Among the entries that follow, find every line with the word "computer" and list it.

[Saved entries]
# # # # #
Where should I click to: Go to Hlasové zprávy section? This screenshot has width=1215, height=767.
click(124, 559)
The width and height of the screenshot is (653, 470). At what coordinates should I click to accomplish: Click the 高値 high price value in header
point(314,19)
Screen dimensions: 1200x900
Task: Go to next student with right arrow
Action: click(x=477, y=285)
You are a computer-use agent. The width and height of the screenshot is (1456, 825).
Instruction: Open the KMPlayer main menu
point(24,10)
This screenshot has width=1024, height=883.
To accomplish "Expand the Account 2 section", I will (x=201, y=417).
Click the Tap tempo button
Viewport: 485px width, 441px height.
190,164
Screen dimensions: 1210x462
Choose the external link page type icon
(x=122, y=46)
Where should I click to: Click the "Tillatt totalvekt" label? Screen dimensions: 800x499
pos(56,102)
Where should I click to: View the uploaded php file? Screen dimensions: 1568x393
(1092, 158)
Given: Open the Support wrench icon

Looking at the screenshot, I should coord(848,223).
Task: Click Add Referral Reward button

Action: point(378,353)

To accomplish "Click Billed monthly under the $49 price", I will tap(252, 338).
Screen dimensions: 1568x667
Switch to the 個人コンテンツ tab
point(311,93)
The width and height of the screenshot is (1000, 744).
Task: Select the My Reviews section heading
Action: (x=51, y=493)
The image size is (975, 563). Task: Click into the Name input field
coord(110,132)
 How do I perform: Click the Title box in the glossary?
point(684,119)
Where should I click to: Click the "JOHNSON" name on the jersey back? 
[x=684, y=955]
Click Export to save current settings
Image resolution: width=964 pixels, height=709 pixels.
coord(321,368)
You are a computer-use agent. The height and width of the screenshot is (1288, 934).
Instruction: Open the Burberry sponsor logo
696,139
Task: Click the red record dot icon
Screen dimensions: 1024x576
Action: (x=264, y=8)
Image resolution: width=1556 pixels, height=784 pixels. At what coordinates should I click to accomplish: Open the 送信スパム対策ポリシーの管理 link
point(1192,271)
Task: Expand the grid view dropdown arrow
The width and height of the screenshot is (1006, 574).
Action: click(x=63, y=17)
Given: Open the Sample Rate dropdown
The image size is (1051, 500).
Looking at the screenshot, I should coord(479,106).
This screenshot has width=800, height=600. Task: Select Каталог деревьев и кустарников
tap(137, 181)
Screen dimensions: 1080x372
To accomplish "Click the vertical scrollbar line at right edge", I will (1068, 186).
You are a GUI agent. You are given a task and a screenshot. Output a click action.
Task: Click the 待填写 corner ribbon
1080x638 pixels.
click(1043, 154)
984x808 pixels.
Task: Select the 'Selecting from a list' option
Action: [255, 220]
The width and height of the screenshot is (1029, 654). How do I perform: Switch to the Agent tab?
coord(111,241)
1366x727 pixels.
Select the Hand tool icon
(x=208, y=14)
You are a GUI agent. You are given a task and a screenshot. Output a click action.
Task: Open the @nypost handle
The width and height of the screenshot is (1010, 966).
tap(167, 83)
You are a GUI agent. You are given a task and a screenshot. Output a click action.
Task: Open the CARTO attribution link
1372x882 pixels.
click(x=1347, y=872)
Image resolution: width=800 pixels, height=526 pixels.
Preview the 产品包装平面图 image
# # # # #
# Response box:
You are a computer-use agent. The width and height of the screenshot is (1456, 825).
You are a computer-use agent. The height and width of the screenshot is (1288, 934).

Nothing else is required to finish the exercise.